From: Philippe VERDY (verdy_p@wanadoo.fr)
Date: Sat Apr 30 2005 - 10:02:36 CST
> Message du 30/04/05 00:31
> De : "JFC (Jefsey) Morfin" <jefsey@jefsey.com>
> A : "Philippe Verdy" <verdy_p@wanadoo.fr>, unicode@unicode.org, "Andrew C. West" <andrewcwest@alumni.princeton.edu>
> Copie à :
> Objet : Re: String name and Character Name
>
> At 23:06 29/04/2005, Philippe Verdy wrote:
> >Don't forget the well-known traditional name for "@" in French: "une
> >arrobace" (normally feminine in typographic language like for the term
> >"une espace", but many French users think these terms are masculine, so
> >their genre is now ambiguous... unless one makes the distinction between
> >the typographic usage that designates the glyph or an implementation of
> >this glyph in a page layout, and the other usages where it just designates
> >the abstract character in some text).
>
> eternal dispute. Nevertheless your description does not match my French
> (what is a good point in favor of what I try to make the WG-ltru
> understand: languages are more complex than just a langtag).
>
> I personally use "arobase" (Google seems to confirm it is the most used in
> a 100 to 1 proportion) and pronounce it "arobase" or "a commercial" when
> people do not catch my "ad" which is the correct meaning, pronunciation and
> intent (a in a d) like the perluette (et - t linked to an et).
This is definitely not a correct way tro write it. It is found only in texts that try to give an approximate phonetic notation for it. Also see below. Note that the "Petit Robert" only lists "arrobe" or "arobe" to designate the typograpic symbol.
Note that there's a strong difference between the name of a character (here meant as a abstract glyph or symbol) and the way it is pronounced in sentences that use them.
So "@" is in close relation, when pronounced with the Latin term "ad" (some French linguists insist that the Latin term should be used instead of "at", noting that the English term is directly coming from Latin "ad" too, and also the very similar look of the typography to write the Latin term "ad" in Old Mediaval texts).
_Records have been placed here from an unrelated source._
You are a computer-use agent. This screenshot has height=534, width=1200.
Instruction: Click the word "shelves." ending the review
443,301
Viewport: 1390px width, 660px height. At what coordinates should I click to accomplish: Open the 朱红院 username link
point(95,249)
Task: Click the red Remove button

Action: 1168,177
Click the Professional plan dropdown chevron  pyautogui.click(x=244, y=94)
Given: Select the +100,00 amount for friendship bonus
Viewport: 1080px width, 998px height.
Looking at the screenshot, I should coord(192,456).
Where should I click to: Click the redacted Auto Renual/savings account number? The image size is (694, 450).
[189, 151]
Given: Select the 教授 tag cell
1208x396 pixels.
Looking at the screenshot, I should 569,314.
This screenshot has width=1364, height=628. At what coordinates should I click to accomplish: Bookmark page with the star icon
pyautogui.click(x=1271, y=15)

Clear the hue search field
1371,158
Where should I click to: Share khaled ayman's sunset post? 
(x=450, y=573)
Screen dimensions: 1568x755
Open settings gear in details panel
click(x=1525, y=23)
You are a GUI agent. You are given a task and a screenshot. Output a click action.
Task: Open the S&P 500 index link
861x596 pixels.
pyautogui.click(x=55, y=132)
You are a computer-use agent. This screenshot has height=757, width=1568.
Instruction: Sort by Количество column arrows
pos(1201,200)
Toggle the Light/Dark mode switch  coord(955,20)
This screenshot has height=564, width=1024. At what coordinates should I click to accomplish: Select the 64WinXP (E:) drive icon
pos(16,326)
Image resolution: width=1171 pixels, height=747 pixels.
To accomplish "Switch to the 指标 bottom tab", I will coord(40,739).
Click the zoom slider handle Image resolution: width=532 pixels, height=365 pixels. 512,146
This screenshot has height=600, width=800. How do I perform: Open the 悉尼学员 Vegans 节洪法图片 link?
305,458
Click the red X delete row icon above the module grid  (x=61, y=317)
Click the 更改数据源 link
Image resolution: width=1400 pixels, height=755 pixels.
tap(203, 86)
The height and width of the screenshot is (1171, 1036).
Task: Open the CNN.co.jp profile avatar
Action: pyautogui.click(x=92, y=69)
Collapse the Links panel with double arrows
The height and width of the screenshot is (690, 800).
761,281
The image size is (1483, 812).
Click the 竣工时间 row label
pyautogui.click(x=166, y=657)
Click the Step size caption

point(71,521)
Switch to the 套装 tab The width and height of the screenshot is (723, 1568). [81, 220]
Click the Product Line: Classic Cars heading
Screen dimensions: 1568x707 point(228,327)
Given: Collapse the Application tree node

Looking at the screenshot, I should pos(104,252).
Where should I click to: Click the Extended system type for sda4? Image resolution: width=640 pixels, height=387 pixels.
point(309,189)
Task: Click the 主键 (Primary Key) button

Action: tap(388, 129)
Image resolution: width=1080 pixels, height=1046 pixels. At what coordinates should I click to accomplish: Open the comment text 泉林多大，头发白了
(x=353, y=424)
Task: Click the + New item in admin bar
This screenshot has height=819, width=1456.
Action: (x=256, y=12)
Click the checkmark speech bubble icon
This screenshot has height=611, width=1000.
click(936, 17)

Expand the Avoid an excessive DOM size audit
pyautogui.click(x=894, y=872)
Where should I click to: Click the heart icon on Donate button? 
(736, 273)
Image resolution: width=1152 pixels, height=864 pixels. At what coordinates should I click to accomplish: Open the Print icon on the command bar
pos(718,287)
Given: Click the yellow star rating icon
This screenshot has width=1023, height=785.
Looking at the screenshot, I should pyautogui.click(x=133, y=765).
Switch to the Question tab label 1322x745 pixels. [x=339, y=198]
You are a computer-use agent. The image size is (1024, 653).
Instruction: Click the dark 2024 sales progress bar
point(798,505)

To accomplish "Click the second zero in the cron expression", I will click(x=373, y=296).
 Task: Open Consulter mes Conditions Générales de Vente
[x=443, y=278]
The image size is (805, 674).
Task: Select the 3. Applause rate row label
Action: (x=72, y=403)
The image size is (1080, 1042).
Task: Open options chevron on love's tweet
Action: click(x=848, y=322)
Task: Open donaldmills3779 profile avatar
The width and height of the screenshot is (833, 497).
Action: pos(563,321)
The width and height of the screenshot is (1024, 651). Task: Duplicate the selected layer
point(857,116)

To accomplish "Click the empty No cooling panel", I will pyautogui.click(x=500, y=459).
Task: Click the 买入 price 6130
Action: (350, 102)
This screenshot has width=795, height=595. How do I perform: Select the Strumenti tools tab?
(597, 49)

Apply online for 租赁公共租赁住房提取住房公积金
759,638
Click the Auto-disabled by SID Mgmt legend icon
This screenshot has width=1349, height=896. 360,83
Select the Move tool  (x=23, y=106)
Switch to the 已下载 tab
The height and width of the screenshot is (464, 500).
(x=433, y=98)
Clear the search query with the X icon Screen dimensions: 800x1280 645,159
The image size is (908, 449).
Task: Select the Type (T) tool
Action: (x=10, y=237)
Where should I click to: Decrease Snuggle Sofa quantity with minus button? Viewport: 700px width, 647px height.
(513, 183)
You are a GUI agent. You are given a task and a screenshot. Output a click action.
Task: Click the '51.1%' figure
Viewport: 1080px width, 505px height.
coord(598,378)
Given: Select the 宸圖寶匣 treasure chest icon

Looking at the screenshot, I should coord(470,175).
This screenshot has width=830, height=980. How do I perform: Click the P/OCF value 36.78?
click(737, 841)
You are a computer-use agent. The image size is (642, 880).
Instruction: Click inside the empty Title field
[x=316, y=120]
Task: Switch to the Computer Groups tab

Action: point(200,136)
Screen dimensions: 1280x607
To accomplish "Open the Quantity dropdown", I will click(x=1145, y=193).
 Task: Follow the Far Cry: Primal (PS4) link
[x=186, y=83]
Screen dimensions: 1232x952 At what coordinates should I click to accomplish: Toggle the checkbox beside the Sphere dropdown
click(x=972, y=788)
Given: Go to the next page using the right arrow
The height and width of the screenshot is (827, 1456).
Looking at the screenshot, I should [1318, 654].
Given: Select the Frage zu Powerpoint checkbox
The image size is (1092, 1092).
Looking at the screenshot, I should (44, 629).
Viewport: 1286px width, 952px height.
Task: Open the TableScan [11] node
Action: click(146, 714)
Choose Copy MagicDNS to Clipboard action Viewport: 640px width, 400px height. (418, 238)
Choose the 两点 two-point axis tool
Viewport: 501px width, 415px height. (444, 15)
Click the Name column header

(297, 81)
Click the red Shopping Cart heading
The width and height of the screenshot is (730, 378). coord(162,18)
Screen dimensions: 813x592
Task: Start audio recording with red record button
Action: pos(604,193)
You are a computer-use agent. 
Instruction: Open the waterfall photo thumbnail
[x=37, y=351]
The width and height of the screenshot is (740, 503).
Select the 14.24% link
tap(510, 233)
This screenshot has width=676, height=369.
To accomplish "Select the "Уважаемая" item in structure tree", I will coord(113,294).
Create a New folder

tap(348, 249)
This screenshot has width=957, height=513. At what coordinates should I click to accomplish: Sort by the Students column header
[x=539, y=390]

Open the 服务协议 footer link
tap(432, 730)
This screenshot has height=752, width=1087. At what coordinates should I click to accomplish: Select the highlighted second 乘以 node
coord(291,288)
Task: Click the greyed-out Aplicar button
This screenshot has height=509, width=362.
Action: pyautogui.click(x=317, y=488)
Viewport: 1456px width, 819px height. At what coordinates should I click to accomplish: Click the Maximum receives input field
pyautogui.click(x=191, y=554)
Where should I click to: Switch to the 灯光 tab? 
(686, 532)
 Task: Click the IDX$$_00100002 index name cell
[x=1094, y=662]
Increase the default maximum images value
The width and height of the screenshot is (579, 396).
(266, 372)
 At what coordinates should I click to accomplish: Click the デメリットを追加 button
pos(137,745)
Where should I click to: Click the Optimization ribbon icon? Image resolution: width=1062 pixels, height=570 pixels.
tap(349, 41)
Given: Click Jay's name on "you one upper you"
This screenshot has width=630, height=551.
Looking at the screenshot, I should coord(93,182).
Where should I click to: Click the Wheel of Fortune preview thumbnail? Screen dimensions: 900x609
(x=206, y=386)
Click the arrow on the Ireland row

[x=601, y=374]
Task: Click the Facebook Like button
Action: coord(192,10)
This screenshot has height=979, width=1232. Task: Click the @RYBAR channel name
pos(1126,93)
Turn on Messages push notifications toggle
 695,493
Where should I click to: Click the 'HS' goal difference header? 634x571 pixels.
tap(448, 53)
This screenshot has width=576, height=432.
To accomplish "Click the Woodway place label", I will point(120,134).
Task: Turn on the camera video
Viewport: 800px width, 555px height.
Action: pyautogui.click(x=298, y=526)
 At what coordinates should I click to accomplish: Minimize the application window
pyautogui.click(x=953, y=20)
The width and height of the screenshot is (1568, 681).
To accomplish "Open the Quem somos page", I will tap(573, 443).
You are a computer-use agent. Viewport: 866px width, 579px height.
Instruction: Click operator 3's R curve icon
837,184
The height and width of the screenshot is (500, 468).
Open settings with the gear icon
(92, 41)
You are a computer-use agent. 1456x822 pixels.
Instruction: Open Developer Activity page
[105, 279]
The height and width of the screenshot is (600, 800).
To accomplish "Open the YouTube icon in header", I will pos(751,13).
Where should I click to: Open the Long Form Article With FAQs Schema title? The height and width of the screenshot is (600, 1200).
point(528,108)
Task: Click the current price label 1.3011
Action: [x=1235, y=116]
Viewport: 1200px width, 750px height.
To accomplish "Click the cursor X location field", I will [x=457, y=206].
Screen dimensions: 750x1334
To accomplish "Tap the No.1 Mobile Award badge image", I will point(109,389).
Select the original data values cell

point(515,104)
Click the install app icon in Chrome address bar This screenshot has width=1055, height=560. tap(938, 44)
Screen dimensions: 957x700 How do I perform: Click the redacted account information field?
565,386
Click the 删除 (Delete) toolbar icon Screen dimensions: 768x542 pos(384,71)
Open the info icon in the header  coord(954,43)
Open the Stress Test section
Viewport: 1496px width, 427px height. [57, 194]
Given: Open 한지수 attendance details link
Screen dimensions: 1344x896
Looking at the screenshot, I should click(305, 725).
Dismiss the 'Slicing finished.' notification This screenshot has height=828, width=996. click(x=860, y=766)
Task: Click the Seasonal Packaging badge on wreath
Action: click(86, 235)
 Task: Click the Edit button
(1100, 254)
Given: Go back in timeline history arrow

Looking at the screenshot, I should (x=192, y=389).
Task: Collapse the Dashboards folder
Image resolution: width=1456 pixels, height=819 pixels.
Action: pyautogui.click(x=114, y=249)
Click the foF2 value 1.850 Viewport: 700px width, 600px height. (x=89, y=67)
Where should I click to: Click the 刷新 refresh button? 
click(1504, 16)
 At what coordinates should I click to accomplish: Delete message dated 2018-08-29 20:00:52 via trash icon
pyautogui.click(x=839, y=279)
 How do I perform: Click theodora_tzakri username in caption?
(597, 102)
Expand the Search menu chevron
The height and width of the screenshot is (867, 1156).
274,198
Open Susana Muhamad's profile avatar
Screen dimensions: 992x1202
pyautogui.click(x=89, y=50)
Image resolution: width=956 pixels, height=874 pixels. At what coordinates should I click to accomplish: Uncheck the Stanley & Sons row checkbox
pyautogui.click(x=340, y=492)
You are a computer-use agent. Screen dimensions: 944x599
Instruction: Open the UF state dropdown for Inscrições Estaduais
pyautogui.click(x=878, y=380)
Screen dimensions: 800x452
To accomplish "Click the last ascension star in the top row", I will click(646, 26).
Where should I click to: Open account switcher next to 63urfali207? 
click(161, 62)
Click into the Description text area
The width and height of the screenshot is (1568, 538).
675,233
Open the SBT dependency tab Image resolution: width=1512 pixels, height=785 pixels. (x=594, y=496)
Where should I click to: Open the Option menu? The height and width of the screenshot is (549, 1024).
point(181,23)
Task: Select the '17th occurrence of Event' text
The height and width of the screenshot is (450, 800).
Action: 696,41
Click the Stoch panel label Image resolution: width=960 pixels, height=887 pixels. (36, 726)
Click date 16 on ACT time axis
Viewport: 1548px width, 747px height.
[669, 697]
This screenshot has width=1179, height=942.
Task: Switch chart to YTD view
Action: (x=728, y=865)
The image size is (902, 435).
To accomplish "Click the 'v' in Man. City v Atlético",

> That "@" was used as the sign of the weigh "arroba" is another story, like
> $ for the peso (the flag on a pole, sign of gold) the pound copied to show
> they also had gold the story says, copied with a second richer strike to
> make it a dollar sign for the Thaler. Two strikes copied in the Yen and now
> in Euro sign.
>
> >It was also commonly named "a commercial" in the past, but the expression
> >is now deprecated.
>
> Then my kids are deprecated. When you are more than 15 you are totally
> outdated nowadays....
This just depends of usage environment. "a commercial" is very much related
to the "et commercial" that commonly names the "esperluète" or "éperluète"
(the ampersand sign). But once you realize that "&" and "@" have very
distinct usage patterns, it seems ridiculous to match these signs with a
common designation pattern.
> >Those French users that use "@" in email addresses now pronounce it "at"
> >like in English, some are resisting and use the french usual preposition
> >"à" when spelling these addresses orally...).
> >
> >Despite this, for now, I have not heard or read any expression like "le
> >signe at" in French text or speech. So "un (une) arrobace" is still used
> >everywhere when not spelling an email addresses or related technical
> >syntaxes (but many don't know how to write "arrobace" correctly -- some
> >even write "arobasse" -- and this orthographic difficulty may be one
> >reason why the old oral expression "a commercial" still persists in French
> >on the written form).
>
> I understand it is the AFNOR standard.
Not the standard of linguists. Initialliy "arrobe" (also written with a single r, given that this was a term imported from Spanish or Catalan) should be the correct term.
Its origin comes from the Spanish (and Portuguese) term "arroba" which was a volume or weight measure unit (11.5 kg to 15 kg, or 10 to 15 liters, varying with the type of product measured. So its *plural* form was "arrobas" (with the final s pronounced as in Spanish), before it was modified to match with French orthographic rules, when the concept of plural was lost.
The Spanish term "arroba" was a quarter of a "Spanish real", and meant "one quarter" of this last unit.
>>> Note that the Spanish real had a similar sign looking like
>>> an italic r within a loop. Where is this "real sign" in Unicode?
The Spanish term "arroba" comes from Arabic "al reba'a" (meaning: one quarter) or "reba'a" (meaning: fourth) which was dialectalized in Iberic usage into "ar-roub". The Spanish arroba (and the real) is no more a unit measure since Spain adopted the metric system in 1859.
So the Spanish name "arroba" designates the old usage of the character to represent the measure unit. As this usage has been forgotten and replaced by another meaning "at" (in more close relation with the initial typography of the Latin term "ad", from which it has now restored its semantic), it remains now the Spanish term "arroba" used only to designate the typographic symbol.